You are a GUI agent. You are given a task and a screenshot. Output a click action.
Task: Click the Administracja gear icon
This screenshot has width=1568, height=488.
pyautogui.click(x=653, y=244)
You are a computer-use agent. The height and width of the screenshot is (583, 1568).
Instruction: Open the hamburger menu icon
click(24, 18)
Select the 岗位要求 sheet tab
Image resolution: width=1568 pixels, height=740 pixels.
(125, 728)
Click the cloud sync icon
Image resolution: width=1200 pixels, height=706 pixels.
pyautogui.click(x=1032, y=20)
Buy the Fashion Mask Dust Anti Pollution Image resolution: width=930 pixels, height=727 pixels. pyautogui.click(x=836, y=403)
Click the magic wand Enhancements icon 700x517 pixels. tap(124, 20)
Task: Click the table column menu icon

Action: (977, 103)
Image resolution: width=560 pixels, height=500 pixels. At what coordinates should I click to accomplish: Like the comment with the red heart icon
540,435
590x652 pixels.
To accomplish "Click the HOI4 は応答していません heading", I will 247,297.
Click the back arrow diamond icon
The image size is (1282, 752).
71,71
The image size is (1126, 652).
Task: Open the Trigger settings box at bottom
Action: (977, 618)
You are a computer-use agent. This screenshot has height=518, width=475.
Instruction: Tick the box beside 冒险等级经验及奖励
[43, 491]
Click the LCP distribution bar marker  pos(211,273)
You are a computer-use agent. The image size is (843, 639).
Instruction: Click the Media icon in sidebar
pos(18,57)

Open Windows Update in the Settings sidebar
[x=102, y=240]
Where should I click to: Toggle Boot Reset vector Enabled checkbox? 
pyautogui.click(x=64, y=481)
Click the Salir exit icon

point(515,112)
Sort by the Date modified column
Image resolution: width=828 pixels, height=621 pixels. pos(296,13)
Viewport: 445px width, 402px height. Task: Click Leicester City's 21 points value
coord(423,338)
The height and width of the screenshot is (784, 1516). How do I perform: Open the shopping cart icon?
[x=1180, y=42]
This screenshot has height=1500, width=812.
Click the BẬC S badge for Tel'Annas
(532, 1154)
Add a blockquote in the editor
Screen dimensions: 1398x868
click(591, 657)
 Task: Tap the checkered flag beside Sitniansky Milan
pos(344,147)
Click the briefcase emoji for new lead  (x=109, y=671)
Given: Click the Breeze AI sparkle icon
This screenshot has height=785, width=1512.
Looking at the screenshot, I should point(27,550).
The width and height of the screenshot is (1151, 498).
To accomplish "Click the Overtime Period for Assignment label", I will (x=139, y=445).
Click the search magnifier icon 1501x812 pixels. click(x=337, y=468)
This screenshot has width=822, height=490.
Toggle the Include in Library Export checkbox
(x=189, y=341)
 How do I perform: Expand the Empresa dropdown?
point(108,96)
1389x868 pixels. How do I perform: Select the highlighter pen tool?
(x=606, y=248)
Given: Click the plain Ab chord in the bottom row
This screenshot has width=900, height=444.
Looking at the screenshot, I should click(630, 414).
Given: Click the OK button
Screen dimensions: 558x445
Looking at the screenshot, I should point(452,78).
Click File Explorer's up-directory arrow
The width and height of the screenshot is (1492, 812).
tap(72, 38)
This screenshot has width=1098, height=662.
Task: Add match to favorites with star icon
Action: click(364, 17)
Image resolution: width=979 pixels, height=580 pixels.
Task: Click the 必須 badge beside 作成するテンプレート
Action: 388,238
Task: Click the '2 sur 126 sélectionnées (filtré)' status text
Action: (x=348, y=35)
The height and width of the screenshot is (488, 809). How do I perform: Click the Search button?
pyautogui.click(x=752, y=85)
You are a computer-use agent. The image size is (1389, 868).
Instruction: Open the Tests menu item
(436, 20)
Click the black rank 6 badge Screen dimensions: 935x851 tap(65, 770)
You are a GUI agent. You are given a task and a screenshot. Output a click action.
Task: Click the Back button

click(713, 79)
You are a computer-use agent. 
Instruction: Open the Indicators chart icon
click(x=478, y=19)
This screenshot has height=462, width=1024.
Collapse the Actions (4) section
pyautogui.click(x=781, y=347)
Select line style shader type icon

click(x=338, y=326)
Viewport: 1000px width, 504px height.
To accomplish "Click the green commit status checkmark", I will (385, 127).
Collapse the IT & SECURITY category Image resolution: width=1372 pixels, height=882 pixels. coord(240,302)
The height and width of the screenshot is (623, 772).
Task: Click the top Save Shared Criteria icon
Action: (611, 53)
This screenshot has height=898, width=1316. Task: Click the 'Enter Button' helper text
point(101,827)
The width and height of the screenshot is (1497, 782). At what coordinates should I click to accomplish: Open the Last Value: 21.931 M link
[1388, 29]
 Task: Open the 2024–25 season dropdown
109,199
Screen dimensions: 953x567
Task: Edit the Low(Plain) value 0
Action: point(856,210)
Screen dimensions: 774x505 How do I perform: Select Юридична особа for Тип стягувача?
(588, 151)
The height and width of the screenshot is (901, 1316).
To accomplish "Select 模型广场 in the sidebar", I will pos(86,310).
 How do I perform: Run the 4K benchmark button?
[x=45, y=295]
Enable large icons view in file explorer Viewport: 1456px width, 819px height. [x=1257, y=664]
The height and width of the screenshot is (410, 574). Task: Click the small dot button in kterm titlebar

**Instructions for the task**
Please copy out every one of the records above without changing a single character.

**Solved problem**
You are a GUI agent. You are given a task and a screenshot. Output a click action.
Task: Click the Administracja gear icon
This screenshot has width=1568, height=488.
pyautogui.click(x=653, y=244)
You are a computer-use agent. The height and width of the screenshot is (583, 1568).
Instruction: Open the hamburger menu icon
click(24, 18)
Select the 岗位要求 sheet tab
Image resolution: width=1568 pixels, height=740 pixels.
(125, 728)
Click the cloud sync icon
Image resolution: width=1200 pixels, height=706 pixels.
pyautogui.click(x=1032, y=20)
Buy the Fashion Mask Dust Anti Pollution Image resolution: width=930 pixels, height=727 pixels. pyautogui.click(x=836, y=403)
Click the magic wand Enhancements icon 700x517 pixels. tap(124, 20)
Task: Click the table column menu icon

Action: (977, 103)
Image resolution: width=560 pixels, height=500 pixels. At what coordinates should I click to accomplish: Like the comment with the red heart icon
540,435
590x652 pixels.
To accomplish "Click the HOI4 は応答していません heading", I will 247,297.
Click the back arrow diamond icon
The image size is (1282, 752).
71,71
The image size is (1126, 652).
Task: Open the Trigger settings box at bottom
Action: (977, 618)
You are a computer-use agent. This screenshot has height=518, width=475.
Instruction: Tick the box beside 冒险等级经验及奖励
[43, 491]
Click the LCP distribution bar marker  pos(211,273)
You are a computer-use agent. The image size is (843, 639).
Instruction: Click the Media icon in sidebar
pos(18,57)

Open Windows Update in the Settings sidebar
[x=102, y=240]
Where should I click to: Toggle Boot Reset vector Enabled checkbox? 
pyautogui.click(x=64, y=481)
Click the Salir exit icon

point(515,112)
Sort by the Date modified column
Image resolution: width=828 pixels, height=621 pixels. pos(296,13)
Viewport: 445px width, 402px height. Task: Click Leicester City's 21 points value
coord(423,338)
The height and width of the screenshot is (784, 1516). How do I perform: Open the shopping cart icon?
[x=1180, y=42]
This screenshot has height=1500, width=812.
Click the BẬC S badge for Tel'Annas
(532, 1154)
Add a blockquote in the editor
Screen dimensions: 1398x868
click(591, 657)
 Task: Tap the checkered flag beside Sitniansky Milan
pos(344,147)
Click the briefcase emoji for new lead  (x=109, y=671)
Given: Click the Breeze AI sparkle icon
This screenshot has height=785, width=1512.
Looking at the screenshot, I should point(27,550).
The width and height of the screenshot is (1151, 498).
To accomplish "Click the Overtime Period for Assignment label", I will (x=139, y=445).
Click the search magnifier icon 1501x812 pixels. click(x=337, y=468)
This screenshot has width=822, height=490.
Toggle the Include in Library Export checkbox
(x=189, y=341)
 How do I perform: Expand the Empresa dropdown?
point(108,96)
1389x868 pixels. How do I perform: Select the highlighter pen tool?
(x=606, y=248)
Given: Click the plain Ab chord in the bottom row
This screenshot has width=900, height=444.
Looking at the screenshot, I should click(630, 414).
Given: Click the OK button
Screen dimensions: 558x445
Looking at the screenshot, I should point(452,78).
Click File Explorer's up-directory arrow
The width and height of the screenshot is (1492, 812).
tap(72, 38)
This screenshot has width=1098, height=662.
Task: Add match to favorites with star icon
Action: click(364, 17)
Image resolution: width=979 pixels, height=580 pixels.
Task: Click the 必須 badge beside 作成するテンプレート
Action: 388,238
Task: Click the '2 sur 126 sélectionnées (filtré)' status text
Action: (x=348, y=35)
The height and width of the screenshot is (488, 809). How do I perform: Click the Search button?
pyautogui.click(x=752, y=85)
You are a computer-use agent. The image size is (1389, 868).
Instruction: Open the Tests menu item
(436, 20)
Click the black rank 6 badge Screen dimensions: 935x851 tap(65, 770)
You are a GUI agent. You are given a task and a screenshot. Output a click action.
Task: Click the Back button

click(713, 79)
You are a computer-use agent. 
Instruction: Open the Indicators chart icon
click(x=478, y=19)
This screenshot has height=462, width=1024.
Collapse the Actions (4) section
pyautogui.click(x=781, y=347)
Select line style shader type icon

click(x=338, y=326)
Viewport: 1000px width, 504px height.
To accomplish "Click the green commit status checkmark", I will (385, 127).
Collapse the IT & SECURITY category Image resolution: width=1372 pixels, height=882 pixels. coord(240,302)
The height and width of the screenshot is (623, 772).
Task: Click the top Save Shared Criteria icon
Action: (611, 53)
This screenshot has height=898, width=1316. Task: Click the 'Enter Button' helper text
point(101,827)
The width and height of the screenshot is (1497, 782). At what coordinates should I click to accomplish: Open the Last Value: 21.931 M link
[1388, 29]
 Task: Open the 2024–25 season dropdown
109,199
Screen dimensions: 953x567
Task: Edit the Low(Plain) value 0
Action: point(856,210)
Screen dimensions: 774x505 How do I perform: Select Юридична особа for Тип стягувача?
(588, 151)
The height and width of the screenshot is (901, 1316).
To accomplish "Select 模型广场 in the sidebar", I will pos(86,310).
 How do I perform: Run the 4K benchmark button?
[x=45, y=295]
Enable large icons view in file explorer Viewport: 1456px width, 819px height. [x=1257, y=664]
The height and width of the screenshot is (410, 574). Task: Click the small dot button in kterm titlebar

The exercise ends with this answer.